Why the Hastings Point development got the green light:
“The extent of non-compliance is not likely to contribute significantly over and above a fully-compliant development in regard to adverse affect on the amenity of the surrounding property occupants or the community in general.”
Tweed Link – 29/11/11
Tweed Echo Article 24th Nov. 2011 Tweed Echo Article 1st Dec. 2011 Letters to the Editor
Is it a disclaimer, apology or explanation by Tweed Shire Council regarding its consent for an off-the-scale three-storey dwelling in Hastings Point?
Most development stuff-ups are defended by an unconvincing one-liner “but it meets the requirements of the development control plan”.
In this case, the construction neither meets the conditions of the DCP nor the community’s legitimate expectations that developments in their neighbourhood will comply with planning regimes.
Contrary to Tweed Council’s misleading claim, the extent of non-compliance of the project at 26a Tweed Coast Road is major having significant adverse impact on the character which the community’s DCP sought to save.
It is 9m three-storeys high when it should be 8m/ two-storeys; its rear setback is just 2.5m when it should be 8-metres; it is 32metres in overall length when it should be 20m with landscape breaks of 6m at the 20m mark. And it has no rear landscaping.
It’s so bizarre, rumour and conjecture is rife. Residents’ heads are spinning.
Perhaps because it borders sand dunes, low-key vegetation and Crown Land, Tweed Shire Council, as trustees of Crown Land, have ‘loaned’ the proponents of the development some public property?
Maybe the Council thinks two rogue developments side by side don’t look as bad as one? That the cumulative fallout won’t be all that noticeable?
The reasoning chain is full of missing links.
A three-storey solid construct proposed for a landmark area of the locality designated as ecologically fragile and susceptible to high-density residential development surely loomed as a test case for the new locality plan.
Five years of community and urban consultation produced a DCP designed “to protect the ecological integrity of foreshore areas surrounding this part of the settlement – ensuring private uses do not creep into public land by replanting and buffering with native vegetation”.
This costly blueprint proposed ‘future buildings would be smaller, in broken down form, featuring lightweight materials and incorporating dense landscaping commensurate with a small coastal village’.
Yet, a project earmarked as controversial because it contravened all the above was sent to Council’s Building Services Unit, bypassing the team of expert planners who’d devised the controls it was breaching.

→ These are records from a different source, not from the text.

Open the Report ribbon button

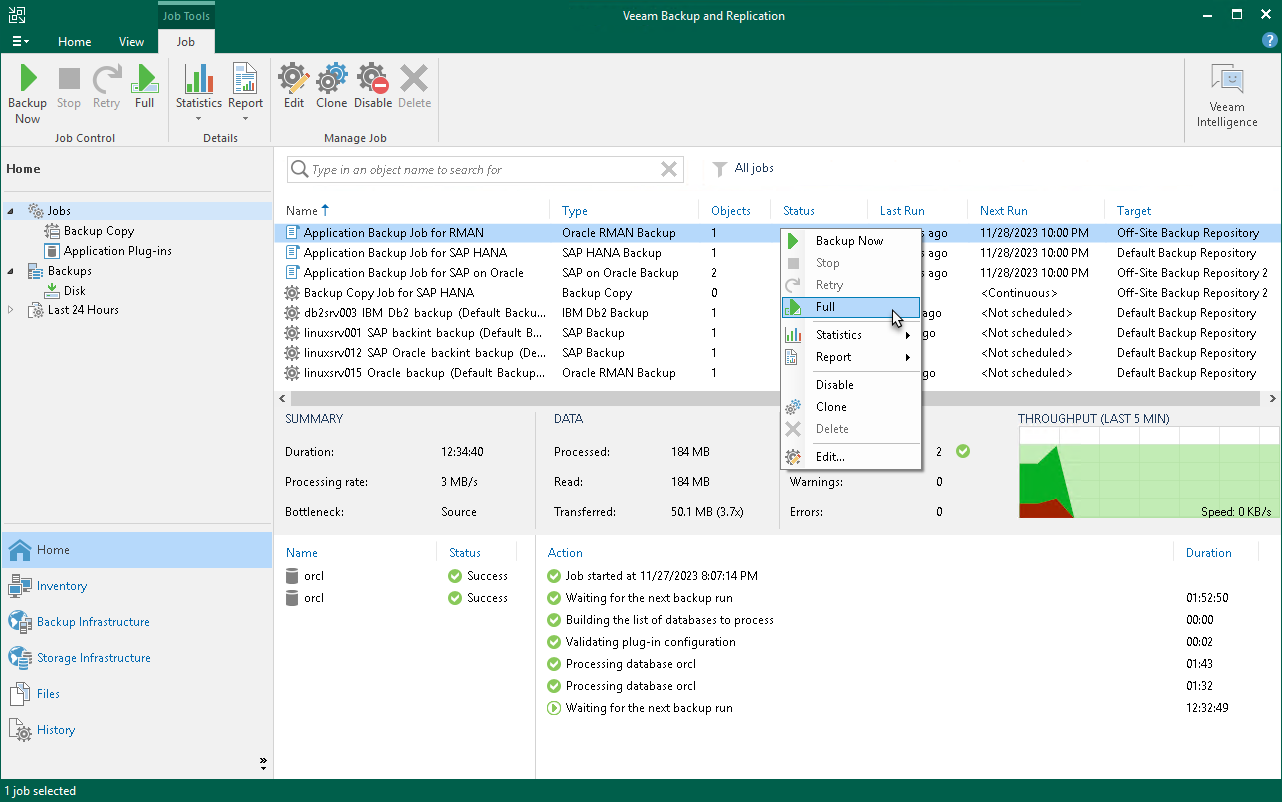coord(245,88)
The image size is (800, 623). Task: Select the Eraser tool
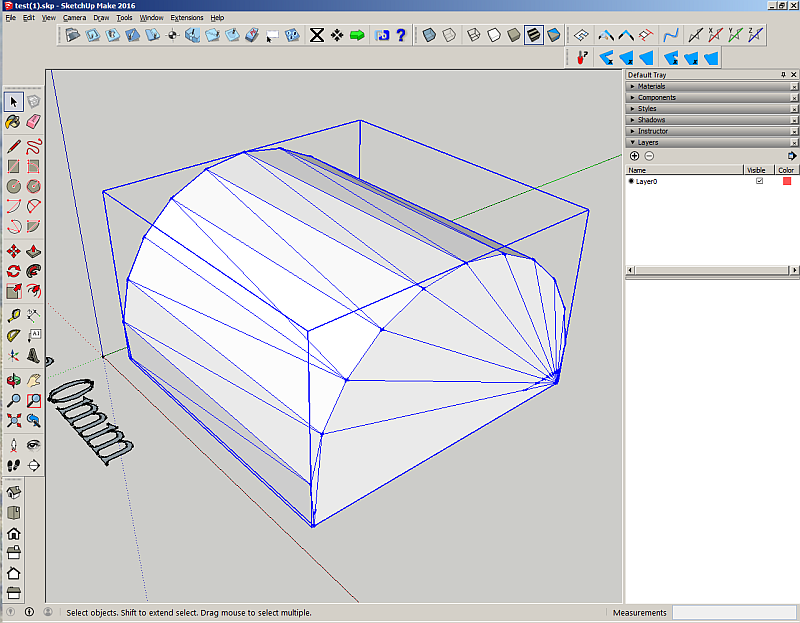[33, 122]
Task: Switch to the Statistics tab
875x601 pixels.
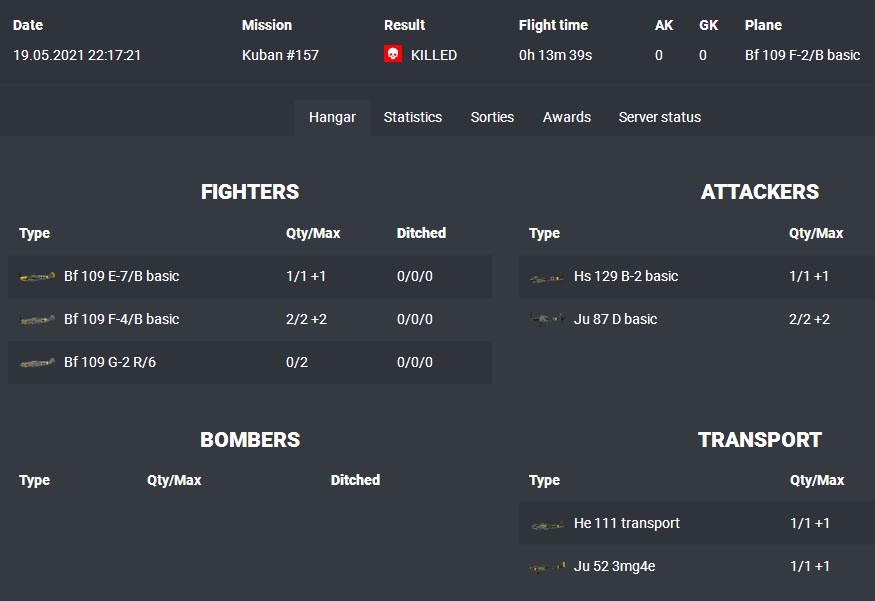Action: pos(412,117)
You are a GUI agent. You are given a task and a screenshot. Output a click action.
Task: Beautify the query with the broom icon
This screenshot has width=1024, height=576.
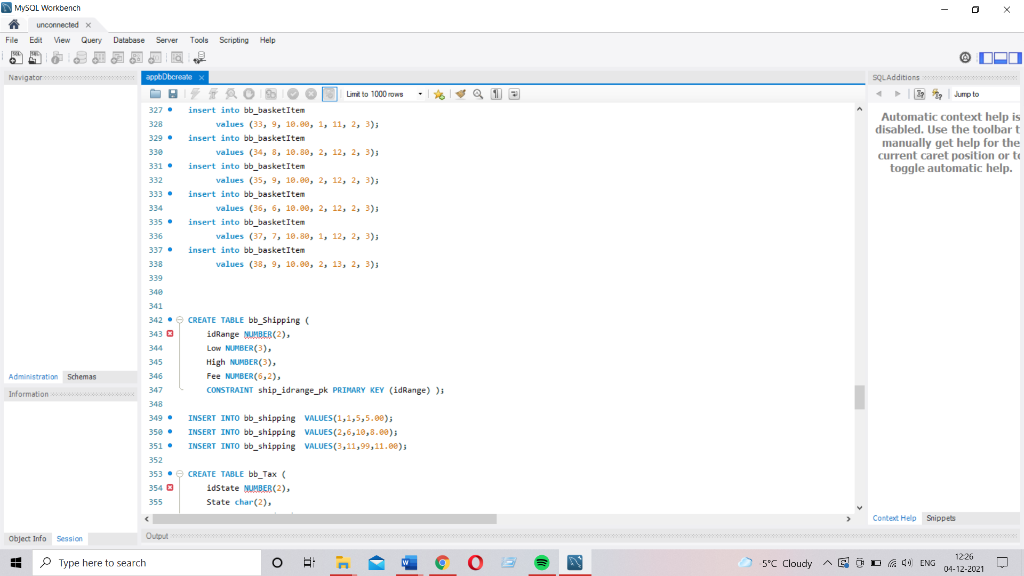tap(460, 93)
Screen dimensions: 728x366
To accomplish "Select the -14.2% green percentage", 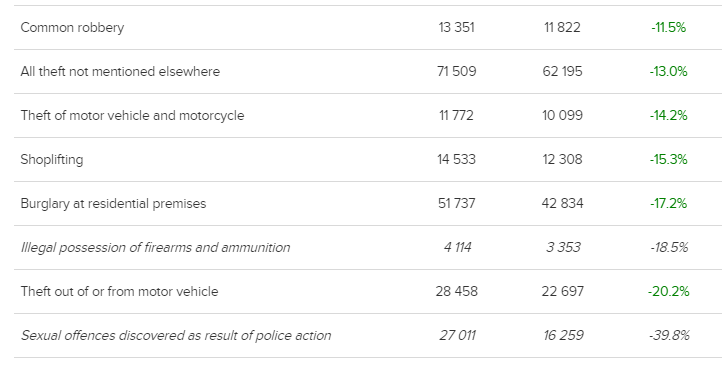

Assigning contentious development with critical residential and environmental outcomes to an area of Council not often familiar with community consultation projects and most often staffed by part-time contracted personnel, surely was a mistake or gamble.
Unsurprisingly, approval for a terrain defiant three-storey, unremitting, ocean-front construct, a metre too high, twelve metres too long and 5.5 metres closer to eroding escarpment above the sand dunes and alongside Crown Land, hit desks in Council’s executive offices.
Rammed against its rogue twin next door, the cumulative impact of these two mega-type dwellings created just what the DCP was designed to prevent – a conga line of towering constructs looming above sand dunes and natural low-key vegetation.
In frenzied turmoil a series of eleventh hour crisis talks were convened to appease a community livid with a Council that had dumped its linchpin to intelligent coastal design.
Council meetings were deferred and workshops held to ensure baffled councillors were up to speed on how this unworthy development could be justified.
But at no time did the Council permit the public or Councillors to seek advice or explanation from its crack team of planners – those who were fully apprised of the workings and rationale of the DCP.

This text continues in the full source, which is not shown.